When a favorite app changes for the worse
This often hurts on a personal level. We web designers tend to fall in love with tools and applications that allow us to get things done. Maybe it’s a favorite design app like Photoshop or a content management system (CMS) like WordPress.
As apps change, these changes will inevitably be forced on us as well. They affect our workflow – and not always in the most positive way.
All it takes is a quick look around at support forums and social media to see the frustration. Users talk about how the feature they loved was “destroyed” or that things never get the same. We have all seen it and at one time or another been part of the collective disappointment.
How to cope
The first coping strategy is to give such changes a chance to sink in. Even if your first impression of them was not favorable, it may take time to build a level of comfort. A feature that may have frustrated you at first may turn positive after more exposure.
Second, you can contact the developer and tell them how you are feeling. Maybe it does not result in an immediate remedy, but you get it at least away from the chest. And if enough people feel the same way, there is a chance that things will develop more acceptably.
If all else fails, it may be time to dump her and move on. Sometimes your relationship with a tool simply runs its course.
Another bid for control
In a profession where we aim to control all the variables, it can be scary to have the opposite.
But think of it this way: even you could control all aspects of your work, you would even will?
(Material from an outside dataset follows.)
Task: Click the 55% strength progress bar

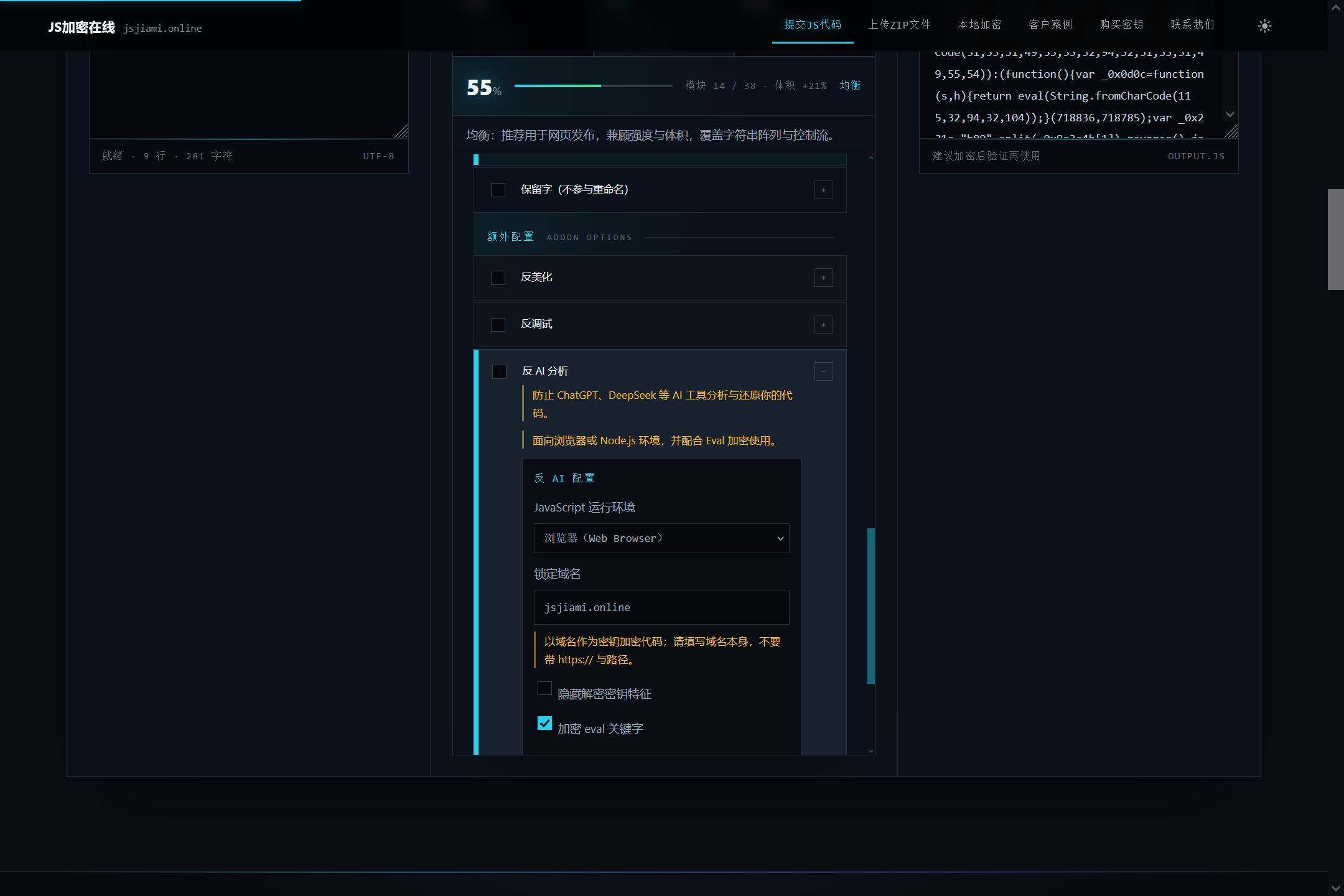Action: 593,86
It is a big responsibility and more stress than most of us can bear.
Somewhere along the line you have to put a level of trust in others. Whether it’s trusting a client, a software developer or a service provider – they are often necessary steps on the ladder to a successful business.
There will be errors and interruptions along the way. And while it would be nice to have some control over them, it’s also a bit unrealistic.
But lack of control does not mean that you have to give up all hope. Instead, look for ways to learn from the situation. The knowledge and experience you gain will serve you well into the future.